**Task item**
Print the data in full, exactly as it reads.

Pixel coordinate grounding data:
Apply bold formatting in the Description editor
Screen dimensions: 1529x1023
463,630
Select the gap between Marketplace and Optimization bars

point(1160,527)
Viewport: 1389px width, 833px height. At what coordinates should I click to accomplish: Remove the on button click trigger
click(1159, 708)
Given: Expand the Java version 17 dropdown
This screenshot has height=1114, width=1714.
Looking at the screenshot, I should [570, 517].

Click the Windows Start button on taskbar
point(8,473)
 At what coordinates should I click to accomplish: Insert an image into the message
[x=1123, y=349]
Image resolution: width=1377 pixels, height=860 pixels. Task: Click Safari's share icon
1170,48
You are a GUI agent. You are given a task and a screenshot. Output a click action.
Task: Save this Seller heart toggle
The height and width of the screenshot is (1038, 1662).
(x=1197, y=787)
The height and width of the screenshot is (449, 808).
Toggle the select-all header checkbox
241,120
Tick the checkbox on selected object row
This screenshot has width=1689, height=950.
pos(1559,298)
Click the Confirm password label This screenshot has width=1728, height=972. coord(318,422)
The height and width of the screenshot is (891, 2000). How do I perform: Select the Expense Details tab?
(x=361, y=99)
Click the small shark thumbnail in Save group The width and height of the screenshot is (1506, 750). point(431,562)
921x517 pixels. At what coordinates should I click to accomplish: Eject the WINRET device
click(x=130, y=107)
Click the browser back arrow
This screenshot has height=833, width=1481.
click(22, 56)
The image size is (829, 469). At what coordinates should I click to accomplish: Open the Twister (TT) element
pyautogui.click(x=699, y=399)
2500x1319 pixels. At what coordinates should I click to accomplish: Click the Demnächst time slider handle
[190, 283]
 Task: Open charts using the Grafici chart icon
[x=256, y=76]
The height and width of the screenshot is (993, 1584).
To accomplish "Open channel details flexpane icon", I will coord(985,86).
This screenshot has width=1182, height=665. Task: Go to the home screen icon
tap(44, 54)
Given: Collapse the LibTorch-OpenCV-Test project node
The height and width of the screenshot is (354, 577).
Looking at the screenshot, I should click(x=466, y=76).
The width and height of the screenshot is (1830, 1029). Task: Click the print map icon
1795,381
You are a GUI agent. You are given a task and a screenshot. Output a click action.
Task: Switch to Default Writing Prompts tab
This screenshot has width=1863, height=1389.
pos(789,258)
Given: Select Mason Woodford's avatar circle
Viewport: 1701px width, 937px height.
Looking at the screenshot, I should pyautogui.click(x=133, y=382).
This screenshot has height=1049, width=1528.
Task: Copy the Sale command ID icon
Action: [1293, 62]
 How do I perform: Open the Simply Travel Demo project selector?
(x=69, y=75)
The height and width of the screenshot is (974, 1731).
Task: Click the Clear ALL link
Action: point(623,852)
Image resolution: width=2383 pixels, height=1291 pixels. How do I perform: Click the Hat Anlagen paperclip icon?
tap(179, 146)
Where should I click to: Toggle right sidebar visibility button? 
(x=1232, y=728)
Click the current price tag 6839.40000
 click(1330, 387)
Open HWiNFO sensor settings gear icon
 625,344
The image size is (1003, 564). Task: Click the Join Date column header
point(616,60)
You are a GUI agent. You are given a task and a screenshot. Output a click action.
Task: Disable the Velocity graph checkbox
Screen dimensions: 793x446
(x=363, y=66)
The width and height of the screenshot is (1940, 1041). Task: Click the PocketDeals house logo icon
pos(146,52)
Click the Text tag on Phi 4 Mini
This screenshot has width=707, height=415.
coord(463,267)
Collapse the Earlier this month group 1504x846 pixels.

**Answer space**
Apply bold formatting in the Description editor
Screen dimensions: 1529x1023
463,630
Select the gap between Marketplace and Optimization bars

point(1160,527)
Viewport: 1389px width, 833px height. At what coordinates should I click to accomplish: Remove the on button click trigger
click(1159, 708)
Given: Expand the Java version 17 dropdown
This screenshot has height=1114, width=1714.
Looking at the screenshot, I should [570, 517].

Click the Windows Start button on taskbar
point(8,473)
 At what coordinates should I click to accomplish: Insert an image into the message
[x=1123, y=349]
Image resolution: width=1377 pixels, height=860 pixels. Task: Click Safari's share icon
1170,48
You are a GUI agent. You are given a task and a screenshot. Output a click action.
Task: Save this Seller heart toggle
The height and width of the screenshot is (1038, 1662).
(x=1197, y=787)
The height and width of the screenshot is (449, 808).
Toggle the select-all header checkbox
241,120
Tick the checkbox on selected object row
This screenshot has width=1689, height=950.
pos(1559,298)
Click the Confirm password label This screenshot has width=1728, height=972. coord(318,422)
The height and width of the screenshot is (891, 2000). How do I perform: Select the Expense Details tab?
(x=361, y=99)
Click the small shark thumbnail in Save group The width and height of the screenshot is (1506, 750). point(431,562)
921x517 pixels. At what coordinates should I click to accomplish: Eject the WINRET device
click(x=130, y=107)
Click the browser back arrow
This screenshot has height=833, width=1481.
click(22, 56)
The image size is (829, 469). At what coordinates should I click to accomplish: Open the Twister (TT) element
pyautogui.click(x=699, y=399)
2500x1319 pixels. At what coordinates should I click to accomplish: Click the Demnächst time slider handle
[190, 283]
 Task: Open charts using the Grafici chart icon
[x=256, y=76]
The height and width of the screenshot is (993, 1584).
To accomplish "Open channel details flexpane icon", I will coord(985,86).
This screenshot has width=1182, height=665. Task: Go to the home screen icon
tap(44, 54)
Given: Collapse the LibTorch-OpenCV-Test project node
The height and width of the screenshot is (354, 577).
Looking at the screenshot, I should click(x=466, y=76).
The width and height of the screenshot is (1830, 1029). Task: Click the print map icon
1795,381
You are a GUI agent. You are given a task and a screenshot. Output a click action.
Task: Switch to Default Writing Prompts tab
This screenshot has width=1863, height=1389.
pos(789,258)
Given: Select Mason Woodford's avatar circle
Viewport: 1701px width, 937px height.
Looking at the screenshot, I should pyautogui.click(x=133, y=382).
This screenshot has height=1049, width=1528.
Task: Copy the Sale command ID icon
Action: [1293, 62]
 How do I perform: Open the Simply Travel Demo project selector?
(x=69, y=75)
The height and width of the screenshot is (974, 1731).
Task: Click the Clear ALL link
Action: point(623,852)
Image resolution: width=2383 pixels, height=1291 pixels. How do I perform: Click the Hat Anlagen paperclip icon?
tap(179, 146)
Where should I click to: Toggle right sidebar visibility button? 
(x=1232, y=728)
Click the current price tag 6839.40000
 click(1330, 387)
Open HWiNFO sensor settings gear icon
 625,344
The image size is (1003, 564). Task: Click the Join Date column header
point(616,60)
You are a GUI agent. You are given a task and a screenshot. Output a click action.
Task: Disable the Velocity graph checkbox
Screen dimensions: 793x446
(x=363, y=66)
The width and height of the screenshot is (1940, 1041). Task: Click the PocketDeals house logo icon
pos(146,52)
Click the Text tag on Phi 4 Mini
This screenshot has width=707, height=415.
coord(463,267)
Collapse the Earlier this month group 1504x846 pixels.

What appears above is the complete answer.